Germany’s first quarter growth for 2011 was 6.1% annualized (the U.S. was only 1.8%) according to the Saturday, May 14 article in the Wall Street Journal, “Euro Zone Expands At 2 Speeds”. The growth rate for the EU as a whole was 3.3%. The market for German luxury cars in China is big and growing bigger. So is the demand for German machine tools. But in the powerhouse economy of the EU, consumer spending and investment are also up.

But at the same time the economy in Greece lags farther and farther behind its northern neighbors. They haven’t found private investments or jobs to make up for the shrinking public sector. It is the diametric opposite of Germany.

No later than July Germany wants to increase its interest rates to cool off an economy that might overheat. That would be bad news for Greece that needs stimulus and low interest rates.

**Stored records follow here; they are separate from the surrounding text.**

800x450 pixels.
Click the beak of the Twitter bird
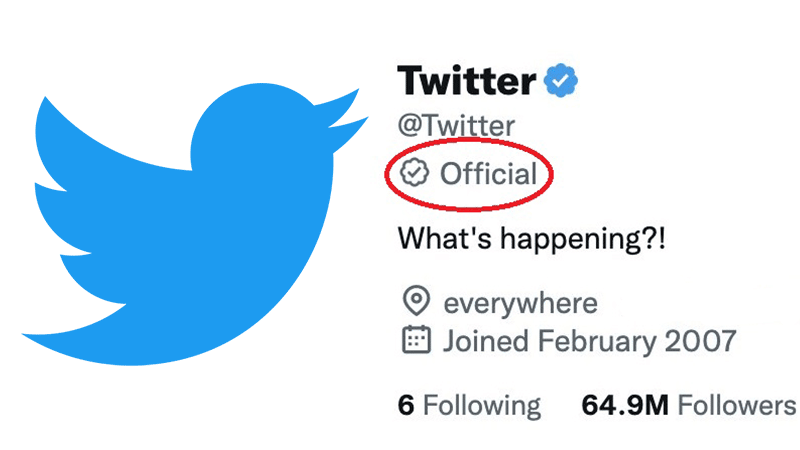click(x=345, y=110)
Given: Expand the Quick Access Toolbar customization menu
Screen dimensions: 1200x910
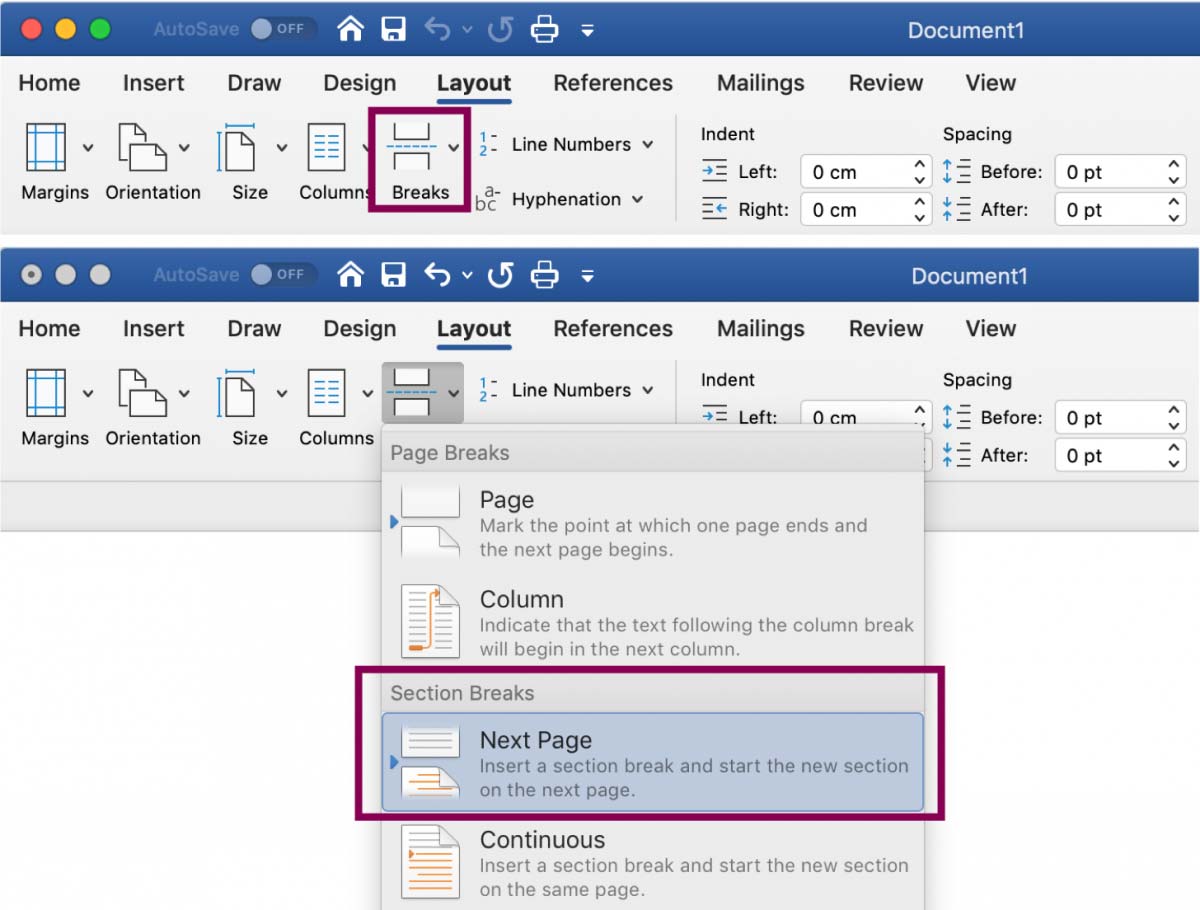Looking at the screenshot, I should (x=588, y=31).

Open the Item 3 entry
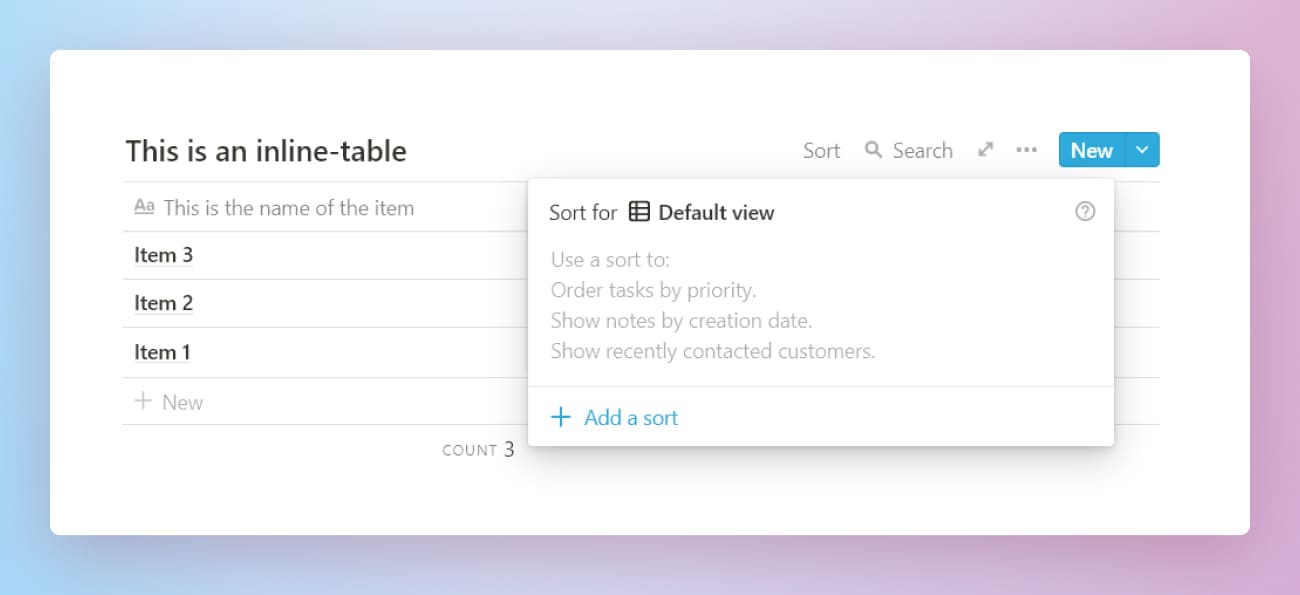click(x=162, y=255)
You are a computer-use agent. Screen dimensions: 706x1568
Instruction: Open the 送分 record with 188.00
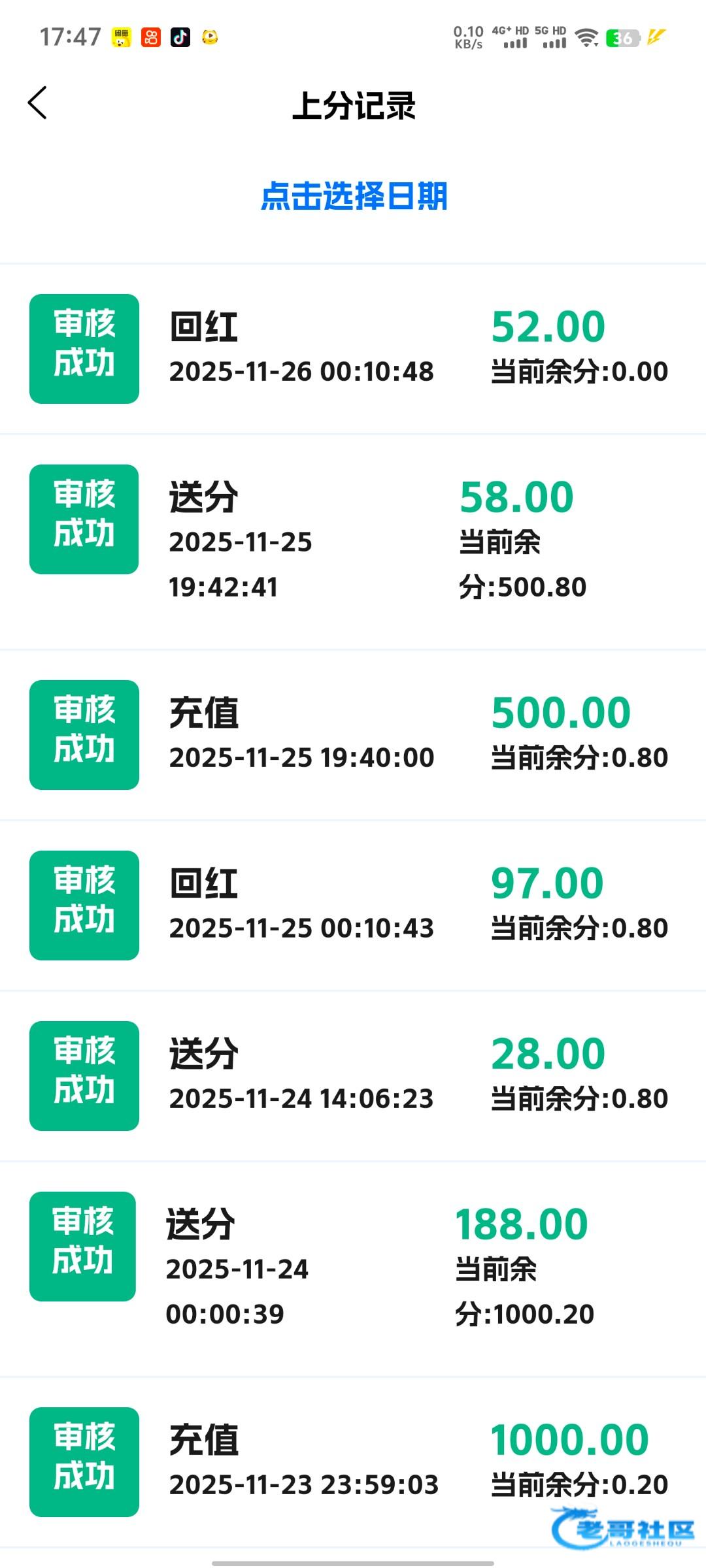pos(353,1268)
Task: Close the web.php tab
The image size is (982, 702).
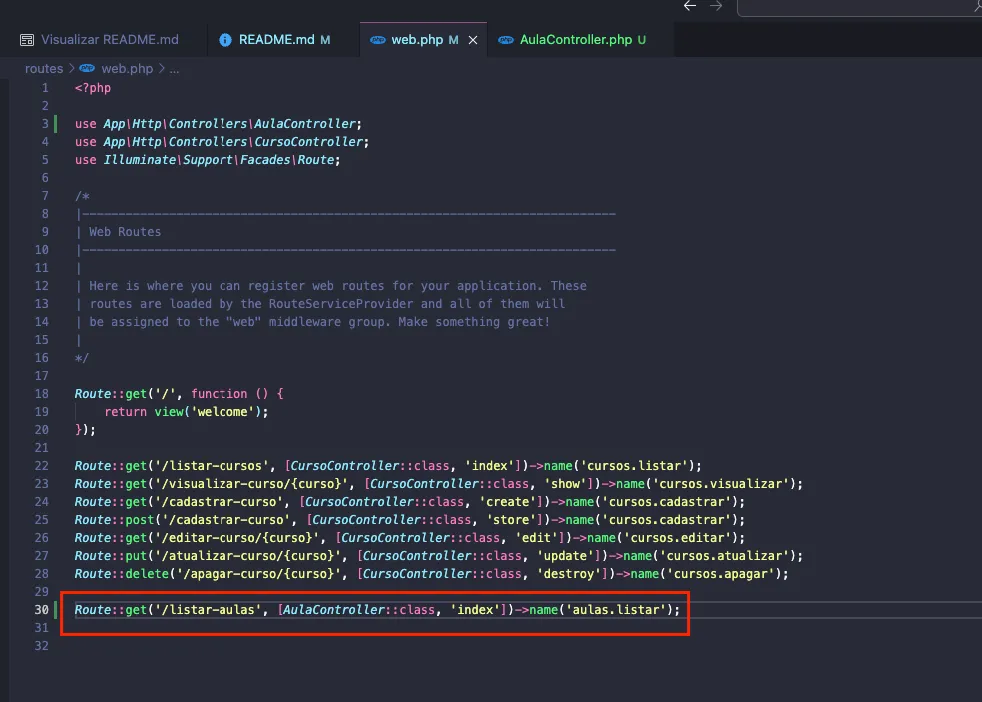Action: (x=473, y=40)
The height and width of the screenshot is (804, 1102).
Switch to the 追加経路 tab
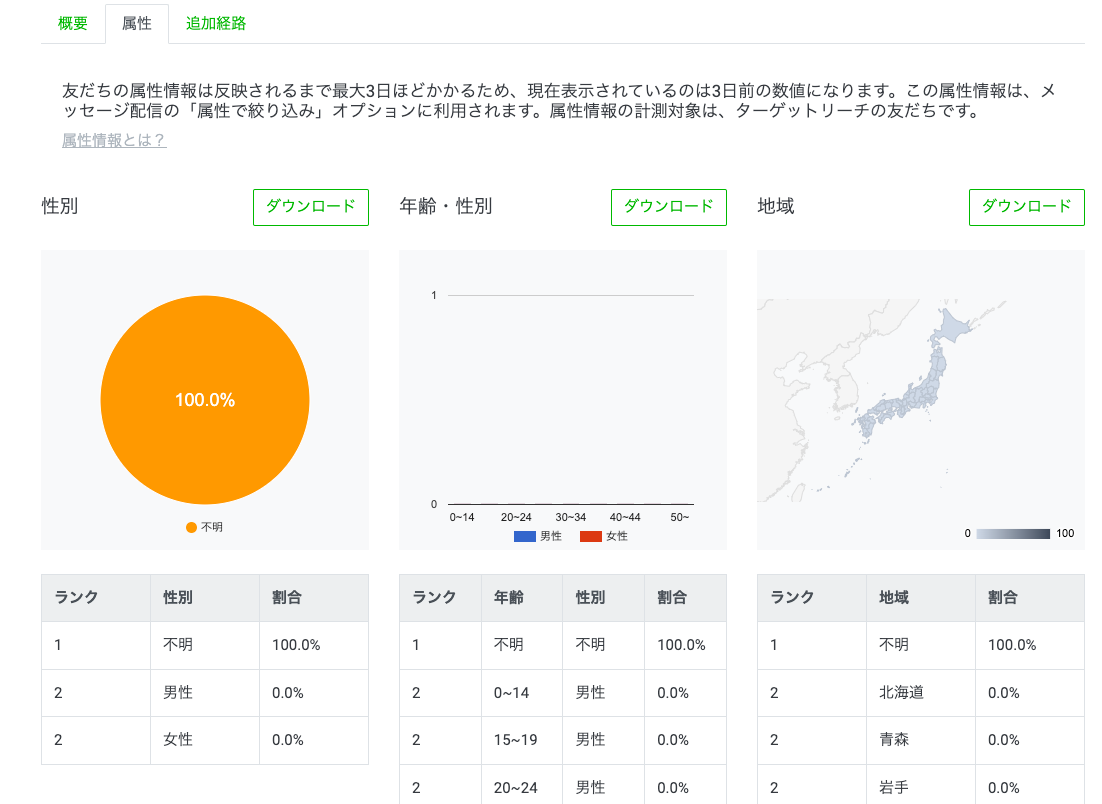213,22
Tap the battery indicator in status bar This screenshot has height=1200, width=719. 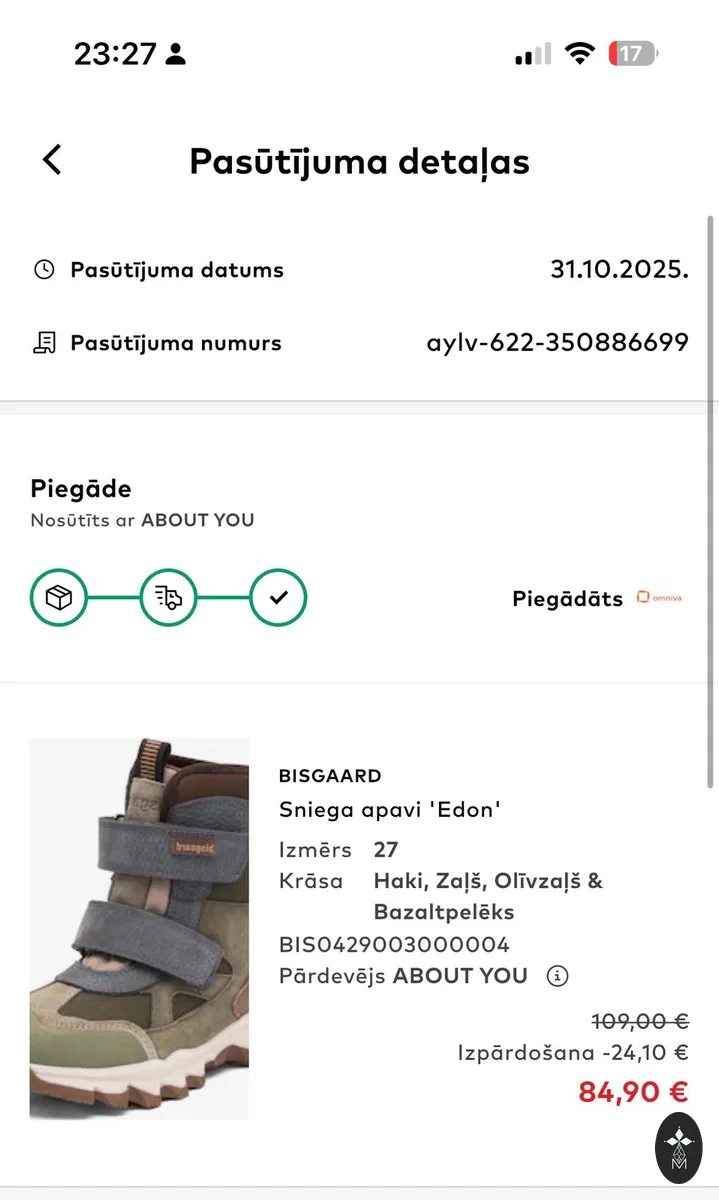633,53
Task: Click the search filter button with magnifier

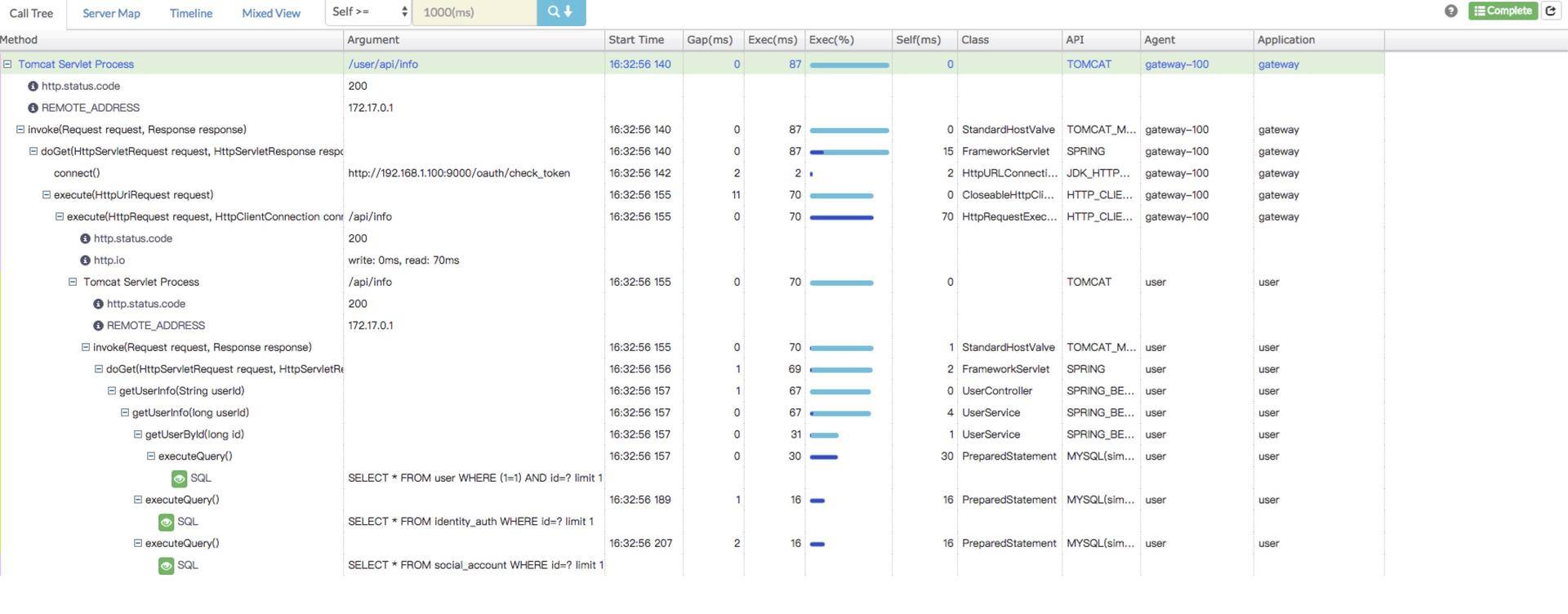Action: click(560, 12)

The danger is not so much that Greece’s failing economy will hold Germany back. After all, the

economies of all the “pigs”: Italy, Spain, Portugal, Ireland, and Greece accounts for only 6% of the EU’s GDP. But there is a real political danger that cuts two ways. First the Germans themselves could get tired of paying for Greece. There could be a taxpayer revolt. The even greater danger is that Greece will drop out of the EU all together because of the unpopularity of the economic measures Germany has decreed. Then the tribute to Germany’s economic might, the euro, will fail.

After the defeats in the two world wars, Germany doesn’t want another failure laid at its door.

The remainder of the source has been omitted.